*Texte extrait*
-*-*-
Les systèmes d’énergie solaire présentent des failles critiques en matière de cybersécurité

L’infrastructure solaire a un problème de sécurité. Et elle se développe rapidement.

Les chercheurs de Forescout, Daniel dos Santos, Francesco La Spina et Stanislav Dashevskyi, viennent de découvrir 46 nouvelles vulnérabilités en matière de cybersécurité dans des produits fabriqués par certains des plus grands acteurs du secteur : Growatt, Sungrow et SMA. Il ne s’agit pas d’obscures portes dérobées enfouies dans des bases de code complexes. Ils touchent des composants essentiels qui font fonctionner les systèmes solaires domestiques et industriels : les onduleurs, les applications mobiles, les plateformes cloud et les interfaces réseau.

Qu’est-ce que cela signifie pour vous, en tant que décideur à la tête d’une entreprise ou d’une agence gouvernementale ? Ces bogues ne se limitent pas à faire sauter vos panneaux solaires. Ils permettent aux attaquants de détourner à distance l’ensemble du système. Ils peuvent contrôler les flux d’énergie, voler les données des utilisateurs et exploiter des réseaux de zombies qui manipulent la production d’électricité à grande échelle. La perturbation devient facile. Il est également tout à fait possible de l’étendre pour affecter les performances réelles du réseau.

Voici un exemple si vous êtes curieux. Les onduleurs Growatt avaient des failles qui permettaient de prendre le contrôle total via le cloud, aucun accès physique n’étant nécessaire. Les appareils Sungrow avaient des numéros de série et des fragments de connexion intégrés dans le firmware, ce qui rendait l’exécution de code à distance et la prise de contrôle complète du système triviale pour toute personne ayant un accès à l’internet et des compétences moyennes.
-*-*-
*Documents fournis*
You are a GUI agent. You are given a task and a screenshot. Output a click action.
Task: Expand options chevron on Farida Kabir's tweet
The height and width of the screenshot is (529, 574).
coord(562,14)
-*-*-
*Tâches à réaliser*
A. Pouvez-vous recopier à l'identique le passage du texte sur la cybersécurité solaire qui commence aux mots « Les systèmes d’énergie » et s'arrête après « les interfaces réseau. » ?
B. Comment traduire en anglais cette phrase du texte sur la cybersécurité solaire : « Il ne s’agit pas d’obscures portes dérobées enfouies dans des bases de code complexes. » ?
Les lignes ci-dessus forment un ensemble distinct du texte.

*Les réponses*
A.
Les systèmes d’énergie solaire présentent des failles critiques en matière de cybersécurité

L’infrastructure solaire a un problème de sécurité. Et elle se développe rapidement.

Les chercheurs de Forescout, Daniel dos Santos, Francesco La Spina et Stanislav Dashevskyi, viennent de découvrir 46 nouvelles vulnérabilités en matière de cybersécurité dans des produits fabriqués par certains des plus grands acteurs du secteur : Growatt, Sungrow et SMA. Il ne s’agit pas d’obscures portes dérobées enfouies dans des bases de code complexes. Ils touchent des composants essentiels qui font fonctionner les systèmes solaires domestiques et industriels : les onduleurs, les applications mobiles, les plateformes cloud et les interfaces réseau.

B. These are not obscure backdoors buried in complex codebases.